▶ ABOUT THIS TASK: Find every line in the records below that contains the word "window", and copy each such line.

▶ MATERIAL PROVIDED:
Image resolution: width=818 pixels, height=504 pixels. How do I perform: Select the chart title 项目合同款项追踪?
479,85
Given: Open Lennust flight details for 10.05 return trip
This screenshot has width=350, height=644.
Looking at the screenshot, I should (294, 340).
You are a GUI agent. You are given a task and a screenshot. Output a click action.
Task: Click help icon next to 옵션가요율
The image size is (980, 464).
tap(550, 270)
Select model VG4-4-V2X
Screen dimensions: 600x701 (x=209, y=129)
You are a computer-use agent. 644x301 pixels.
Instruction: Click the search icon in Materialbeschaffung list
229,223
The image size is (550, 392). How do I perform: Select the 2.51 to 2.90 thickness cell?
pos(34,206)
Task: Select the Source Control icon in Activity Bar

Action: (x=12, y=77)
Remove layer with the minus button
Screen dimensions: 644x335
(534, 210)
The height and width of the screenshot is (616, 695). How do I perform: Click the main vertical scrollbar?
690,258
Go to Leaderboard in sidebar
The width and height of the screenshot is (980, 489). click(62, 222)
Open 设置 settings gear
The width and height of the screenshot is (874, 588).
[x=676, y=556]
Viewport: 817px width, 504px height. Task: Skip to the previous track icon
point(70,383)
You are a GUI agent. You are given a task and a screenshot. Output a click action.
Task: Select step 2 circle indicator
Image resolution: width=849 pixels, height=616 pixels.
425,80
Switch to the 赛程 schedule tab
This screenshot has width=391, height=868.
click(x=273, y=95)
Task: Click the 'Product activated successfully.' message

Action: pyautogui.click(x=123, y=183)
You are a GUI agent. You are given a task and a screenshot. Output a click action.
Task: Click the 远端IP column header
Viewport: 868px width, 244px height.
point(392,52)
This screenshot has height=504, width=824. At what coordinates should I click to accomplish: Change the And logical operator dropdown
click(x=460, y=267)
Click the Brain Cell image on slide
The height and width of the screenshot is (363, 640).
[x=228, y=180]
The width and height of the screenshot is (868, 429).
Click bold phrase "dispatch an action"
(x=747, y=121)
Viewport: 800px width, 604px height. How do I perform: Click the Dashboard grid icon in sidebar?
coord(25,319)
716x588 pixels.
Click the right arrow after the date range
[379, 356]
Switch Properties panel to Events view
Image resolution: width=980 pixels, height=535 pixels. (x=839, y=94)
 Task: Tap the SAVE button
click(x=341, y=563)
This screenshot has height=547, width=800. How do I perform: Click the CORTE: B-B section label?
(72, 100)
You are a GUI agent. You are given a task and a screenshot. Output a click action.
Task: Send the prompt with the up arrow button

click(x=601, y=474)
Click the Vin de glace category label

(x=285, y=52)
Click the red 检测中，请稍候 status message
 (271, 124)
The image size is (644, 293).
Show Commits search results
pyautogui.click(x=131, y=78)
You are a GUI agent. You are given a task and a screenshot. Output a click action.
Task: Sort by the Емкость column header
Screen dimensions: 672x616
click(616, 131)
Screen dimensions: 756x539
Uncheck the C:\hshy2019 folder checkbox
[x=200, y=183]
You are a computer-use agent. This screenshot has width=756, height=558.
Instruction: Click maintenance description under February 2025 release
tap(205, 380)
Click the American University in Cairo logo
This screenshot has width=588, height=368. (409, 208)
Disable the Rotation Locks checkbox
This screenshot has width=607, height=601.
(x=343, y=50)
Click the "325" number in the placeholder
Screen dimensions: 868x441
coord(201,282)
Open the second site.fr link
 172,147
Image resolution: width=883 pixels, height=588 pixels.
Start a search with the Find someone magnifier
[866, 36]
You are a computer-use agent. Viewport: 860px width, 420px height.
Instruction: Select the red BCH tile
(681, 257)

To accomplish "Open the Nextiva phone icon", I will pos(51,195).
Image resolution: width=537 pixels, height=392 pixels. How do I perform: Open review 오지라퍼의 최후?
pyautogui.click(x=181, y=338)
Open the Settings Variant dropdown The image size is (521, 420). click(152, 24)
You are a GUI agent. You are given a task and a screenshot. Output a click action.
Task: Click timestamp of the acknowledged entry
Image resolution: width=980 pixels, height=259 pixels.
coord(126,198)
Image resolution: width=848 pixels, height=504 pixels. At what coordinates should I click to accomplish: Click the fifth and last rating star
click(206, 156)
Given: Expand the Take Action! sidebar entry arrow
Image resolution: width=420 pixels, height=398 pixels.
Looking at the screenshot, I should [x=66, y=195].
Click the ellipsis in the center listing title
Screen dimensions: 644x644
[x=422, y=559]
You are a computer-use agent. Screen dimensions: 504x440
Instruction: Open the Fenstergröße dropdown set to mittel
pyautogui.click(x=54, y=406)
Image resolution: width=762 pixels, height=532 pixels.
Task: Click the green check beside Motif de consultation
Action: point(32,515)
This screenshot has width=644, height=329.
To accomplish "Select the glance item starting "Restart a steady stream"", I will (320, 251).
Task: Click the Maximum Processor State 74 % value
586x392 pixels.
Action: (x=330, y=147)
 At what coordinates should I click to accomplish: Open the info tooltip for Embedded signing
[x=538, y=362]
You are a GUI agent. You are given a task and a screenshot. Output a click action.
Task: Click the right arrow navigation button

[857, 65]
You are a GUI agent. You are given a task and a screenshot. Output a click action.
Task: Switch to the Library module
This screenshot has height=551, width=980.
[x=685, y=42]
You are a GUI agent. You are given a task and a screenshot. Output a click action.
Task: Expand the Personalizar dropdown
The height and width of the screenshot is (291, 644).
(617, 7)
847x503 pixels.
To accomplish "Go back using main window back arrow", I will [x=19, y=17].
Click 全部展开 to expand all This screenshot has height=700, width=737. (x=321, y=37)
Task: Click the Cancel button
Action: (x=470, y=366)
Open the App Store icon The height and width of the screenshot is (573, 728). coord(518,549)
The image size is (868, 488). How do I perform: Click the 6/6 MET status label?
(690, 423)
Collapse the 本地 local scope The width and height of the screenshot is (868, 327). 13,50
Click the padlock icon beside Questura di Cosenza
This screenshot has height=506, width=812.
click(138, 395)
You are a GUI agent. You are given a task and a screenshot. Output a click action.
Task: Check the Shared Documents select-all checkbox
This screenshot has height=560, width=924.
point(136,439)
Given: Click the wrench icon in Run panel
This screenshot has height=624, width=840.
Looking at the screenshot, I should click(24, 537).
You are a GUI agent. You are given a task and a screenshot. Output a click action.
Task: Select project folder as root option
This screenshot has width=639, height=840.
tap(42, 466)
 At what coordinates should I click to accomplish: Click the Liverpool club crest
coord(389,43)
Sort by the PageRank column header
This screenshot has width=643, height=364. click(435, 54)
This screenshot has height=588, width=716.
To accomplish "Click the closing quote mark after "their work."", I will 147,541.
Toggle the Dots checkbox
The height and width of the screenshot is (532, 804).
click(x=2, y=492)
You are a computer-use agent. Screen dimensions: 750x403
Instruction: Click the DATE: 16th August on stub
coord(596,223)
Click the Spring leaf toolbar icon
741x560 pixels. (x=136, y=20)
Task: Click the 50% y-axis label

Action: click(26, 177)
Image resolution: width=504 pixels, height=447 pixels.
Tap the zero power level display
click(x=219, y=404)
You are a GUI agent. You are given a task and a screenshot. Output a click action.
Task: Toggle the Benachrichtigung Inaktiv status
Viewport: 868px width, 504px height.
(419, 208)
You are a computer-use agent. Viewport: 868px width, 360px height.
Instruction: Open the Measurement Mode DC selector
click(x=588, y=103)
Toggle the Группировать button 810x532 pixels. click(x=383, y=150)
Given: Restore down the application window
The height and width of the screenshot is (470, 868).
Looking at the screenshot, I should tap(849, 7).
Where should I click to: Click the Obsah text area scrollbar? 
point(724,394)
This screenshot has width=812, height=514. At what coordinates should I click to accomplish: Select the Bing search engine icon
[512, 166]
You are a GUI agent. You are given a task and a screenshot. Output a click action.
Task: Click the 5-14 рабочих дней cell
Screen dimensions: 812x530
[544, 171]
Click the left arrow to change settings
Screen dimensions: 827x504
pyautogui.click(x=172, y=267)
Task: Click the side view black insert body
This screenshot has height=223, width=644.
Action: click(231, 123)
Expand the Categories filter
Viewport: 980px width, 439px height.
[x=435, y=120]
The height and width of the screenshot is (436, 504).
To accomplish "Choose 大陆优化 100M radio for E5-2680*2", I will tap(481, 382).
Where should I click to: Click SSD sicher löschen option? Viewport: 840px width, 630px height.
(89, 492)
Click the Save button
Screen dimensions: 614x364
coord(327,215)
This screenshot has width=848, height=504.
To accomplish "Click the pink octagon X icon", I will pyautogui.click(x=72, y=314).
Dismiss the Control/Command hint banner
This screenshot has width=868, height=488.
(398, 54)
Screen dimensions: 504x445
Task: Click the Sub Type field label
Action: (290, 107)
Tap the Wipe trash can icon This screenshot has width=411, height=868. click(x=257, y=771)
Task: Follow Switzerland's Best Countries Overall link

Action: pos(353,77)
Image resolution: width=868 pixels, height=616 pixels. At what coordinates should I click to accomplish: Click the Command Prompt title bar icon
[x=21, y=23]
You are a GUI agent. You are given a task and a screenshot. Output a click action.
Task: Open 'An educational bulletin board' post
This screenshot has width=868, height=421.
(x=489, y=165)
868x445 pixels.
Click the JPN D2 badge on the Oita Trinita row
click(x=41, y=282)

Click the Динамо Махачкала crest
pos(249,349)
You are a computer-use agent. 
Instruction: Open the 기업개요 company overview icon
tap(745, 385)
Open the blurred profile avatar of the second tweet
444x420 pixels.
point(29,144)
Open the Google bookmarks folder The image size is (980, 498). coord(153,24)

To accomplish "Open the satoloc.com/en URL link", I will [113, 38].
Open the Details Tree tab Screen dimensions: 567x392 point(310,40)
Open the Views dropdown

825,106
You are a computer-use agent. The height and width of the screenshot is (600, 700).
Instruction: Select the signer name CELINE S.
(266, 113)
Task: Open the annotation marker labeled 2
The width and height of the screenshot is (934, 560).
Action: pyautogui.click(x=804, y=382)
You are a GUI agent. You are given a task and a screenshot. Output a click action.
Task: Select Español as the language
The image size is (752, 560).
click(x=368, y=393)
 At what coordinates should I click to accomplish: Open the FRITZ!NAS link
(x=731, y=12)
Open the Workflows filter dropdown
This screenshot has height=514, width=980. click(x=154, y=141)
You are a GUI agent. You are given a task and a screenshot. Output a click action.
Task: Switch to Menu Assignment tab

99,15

▶ FINAL ANSWER:
To accomplish "Go back using main window back arrow", I will [x=19, y=17].
Given: Restore down the application window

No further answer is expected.